In situ detection of DNA cleavage in the cortex of a 3-months-old guinea pig (A, B) by fluorescent terminal deoxynucleotidyl transferase-mediated nick end labeling (TUNEL). Olfactory bulb section (C) from a rat surviving 1 month after unilateral naris-occlusion (functional deprivation) serves as positive assay control. TUNEL profiles appear as small bright dots, which occur infrequently over the piriform (Pir.) and entorhinal (Ent.) (A) or temporal (Te.) and parietal (Pt.) (B) cortex (Ctx) and white mater (WM), with seemingly a random laminar distribution. Note the dense TUNEL profiles in the bulbs with an increase of labeling in the deprived side (C). The border between layers I and II is marked with a dash line (the upper one in B), same for the border between the cortex and white matter in (B) (lower line). RF: rhinal fissure; SEZ: subependymal zone; GCL: granule cell layer; EPL: external plexiform layer; GL: glomerular layer. D; dorsal; L: lateral. Scale bar = 500 μm in A applying to B, and equivalent to 1 mm for C.
Morphology of cortical DCX+ cells
Overall, layer II DCX+ exhibited a heterogeneous morphology (Fig. 5). Cell bodies exhibited various shapes, including round, oval, bipolar, multipolar, pyramidal-like and irregular (Fig. 5A–E). The smallest cells were approximately 5 μm in somal diameter, weakly stained, and had no, one/two processes that extended from one or opposite poles of the somata. Other small cells were often bipolar with stronger labeling and longer processes (Fig. 5 and Fig. 6). Medium-sized (5–10 μm) cells displayed moderate to heavy DCX reactivity, with 2–4 processes radiating from the somata and extending for up to 100 μm into layer II and the lower part of layer I. Large-sized DCX+ cells ranged from approximately 10–20 μm in somal diameter and had branched dendrite-like processes that extended tangentially, obliquely or radially for several hundred micrometers (Fig. 5A–E). These branches could often be traced to the pial surface (Fig. 2 and Fig. 5).
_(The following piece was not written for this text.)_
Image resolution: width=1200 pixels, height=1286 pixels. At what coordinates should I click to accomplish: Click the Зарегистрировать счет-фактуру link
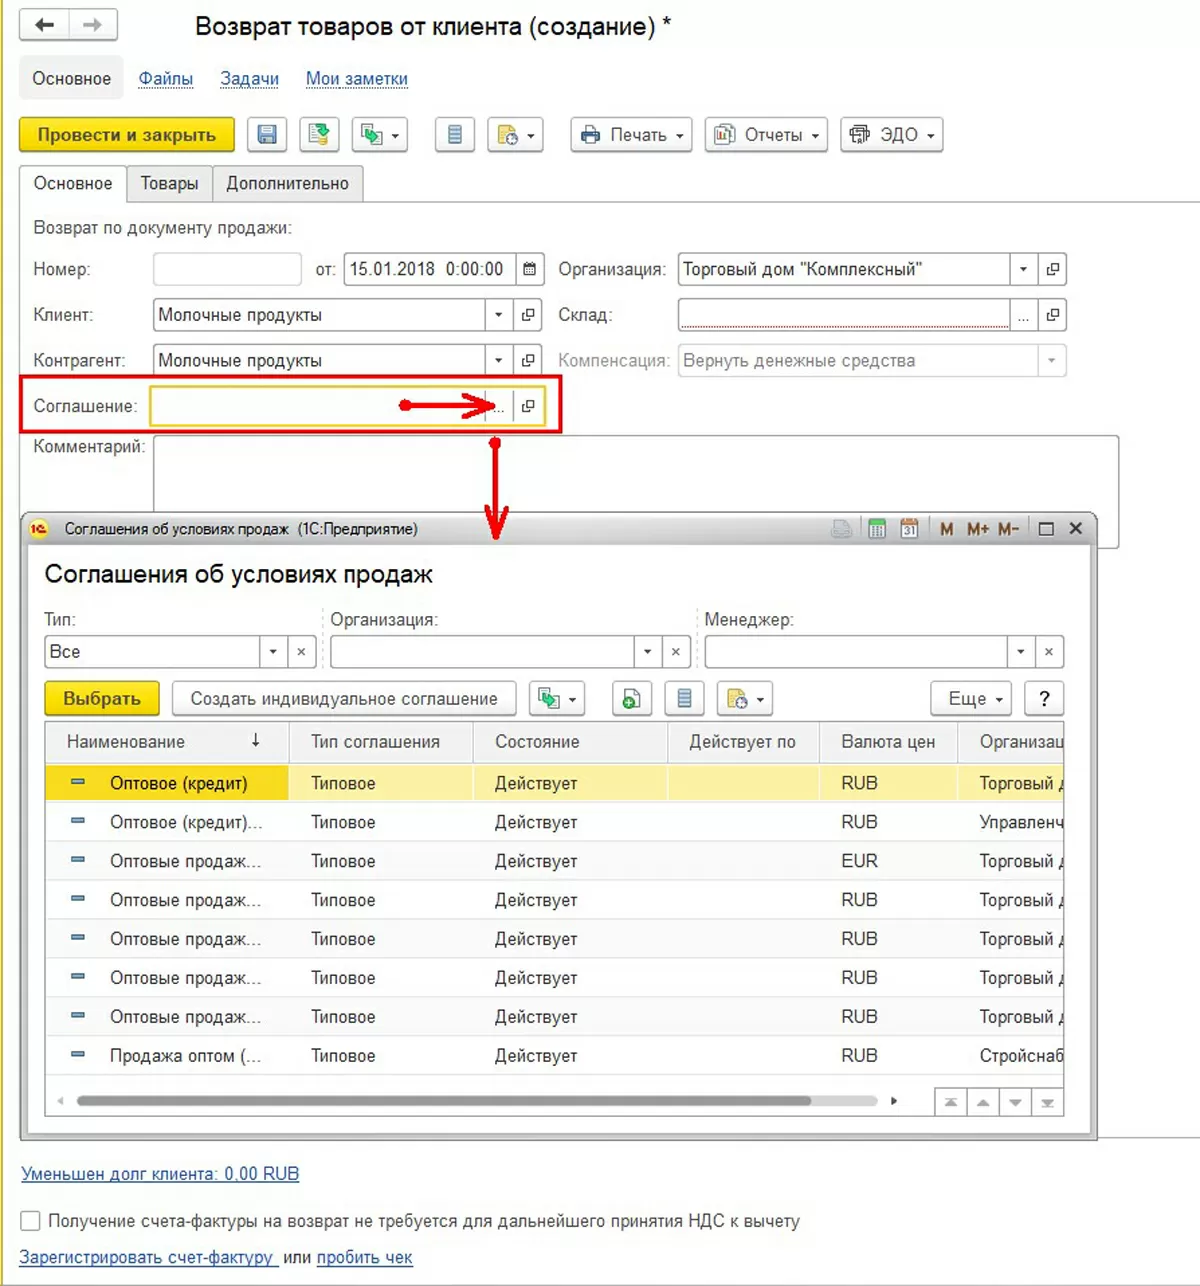coord(147,1258)
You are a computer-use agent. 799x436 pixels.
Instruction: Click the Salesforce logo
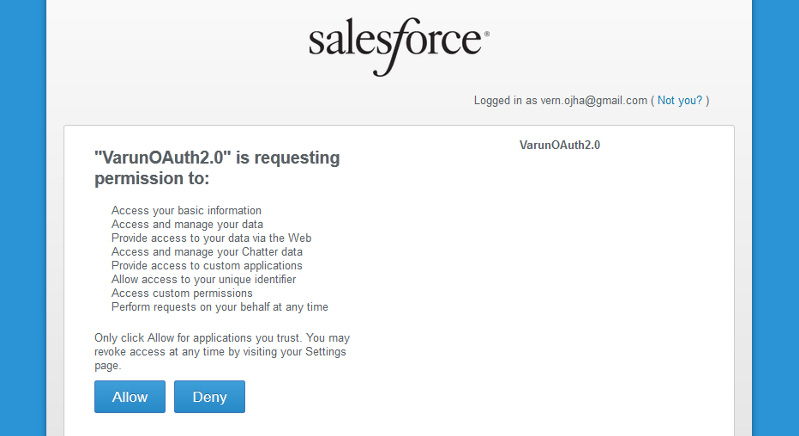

Thin, axon-like processes were identifiable on many medium and large-sized DCX+ cells. These axons extended into the deeper cortical layers frequently reaching as far as layer IV (Fig. 5B, C). Most of the large DCX+ cells showed moderate staining intensity, whereas a subpopulation of these cells displayed apparently reduced immunoreactivity in both the somata and processes (Fig. 5 and Fig. 6). Overall, small DCX+ cells appeared to outnumber medium and large-sized cells in any given region, which was most noticeable at the interface between layers I and II in tangential sections (Fig. 5D).
Fig. 5.
Closer views of DCX+ cells in representative coronal (A–C) and tangential (D, E) cortical sections (30 μm) from a 6 months-old guinea pig. Labeled cells display greatly diverse morphology, with cell size ranging from very small to considerably large, and cell body in round/oval, unipolar, fusiform/bipolar, triangular/multipolar and irregular shapes. Note that staining intensity, number and length of processes tend to increase with cell size, and that some large cells with well-formed processes have otherwise weak or faint DCX immunoreactivity (indicated by arrows). Labeled cells are mostly localized to layer II, especially at or near the junction of layers I and II (A–C, D). A few cells are found in upper layer III, especially in the entorhinal cortex (A). Small-sized cells generally outnumber larger cells in cross sections over a given region (A–C). In tangential sections, smaller cells are much more numerous than the larger ones at the immediate interface between layers I and II (D), but slightly deeper, larger cells appear to increase in proportion among existing cells (E). Labeled cells tend to arrange in clusters (cycles with broken lines in D, E), but some cells are tightly apposed (D, E). Note that closely apposed cells often show comparable morphological characteristics including similar somal shape and size, staining intensity and length/territory of dendrite-like processes (D and E, small circled areas and enlarged insets). Thin axon-like processes are detectable on many medium- to large-sized DCX+ cells, which run radially to deeper cortical layers (B, C, arrowheads). Cortical layers are marked with numbers and short bars, with 1/2 indicating the interface of layers I and II. EC: entorhinal cortex; FC: frontal cortex; TC: temporal cortex; PC: parietal cortex. Scale bar = 50 μm in A, applying for B and C; equal to 75 μm for D and E; and 25 μm for inserts at the right corners of D and E.
Fig. 6.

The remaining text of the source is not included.